Ongue took the podium and welcomed the group to its planet. It thanked each and every one of the brave souls for summoning within themselves the courage to venture outside of their world, and into this new one. Although, as Ongue explained, this world was not new, but millions of years Earth’s senior.

“The Intergalactic Treaty that has brought us all together has been a dream of ours for millennia. Earth, although still in its infancy, has become worn and tired. The humans who refuse to acknowledge this undeniable truth will have to live through witnessing its fall, but you are all here because you have chosen to move forward. We thank you for your open-mindedness. You are wise and beautiful beings of vast natural differences. This world will be an opportunity to embrace such difference, and change.”

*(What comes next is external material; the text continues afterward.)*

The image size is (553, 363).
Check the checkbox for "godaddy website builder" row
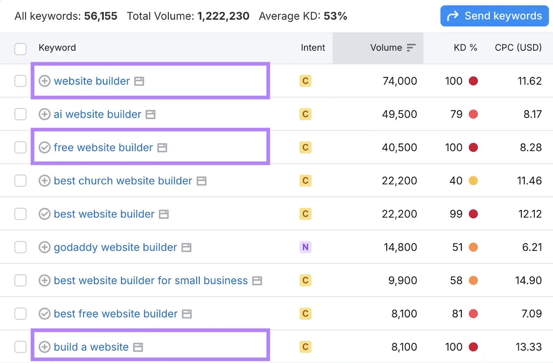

Ongue paused momentarily, satisfied by our nervous smiles, then continued, “time, of course, moves differently here, as well. Over the next few hundred years, you will learn to see our world as we see it. The process will be slow, but eventually, this will become your home. As you adjust, the Earthly landscape you see before you will morph into something all together new, as will your understanding of it. Rest assured, the concept of home itself will become less dichotomous, and more malleable.”

Another, shorter, pause.

“Earth, however, will always be where you came from.” Ongue stepped out from behind the podium and spoke to the audience more directly. “It was an empire,” it said, “and we are all sad to see it go. Let us take a moment of silence, as is the custom for many of you in times of grief, and say goodbye.”

Mimicking the crowd (and without hesitance), Sybil bowed her head. She had been raised by devout theists and Nationalists; false solemnness was a practice she had always been familiar with.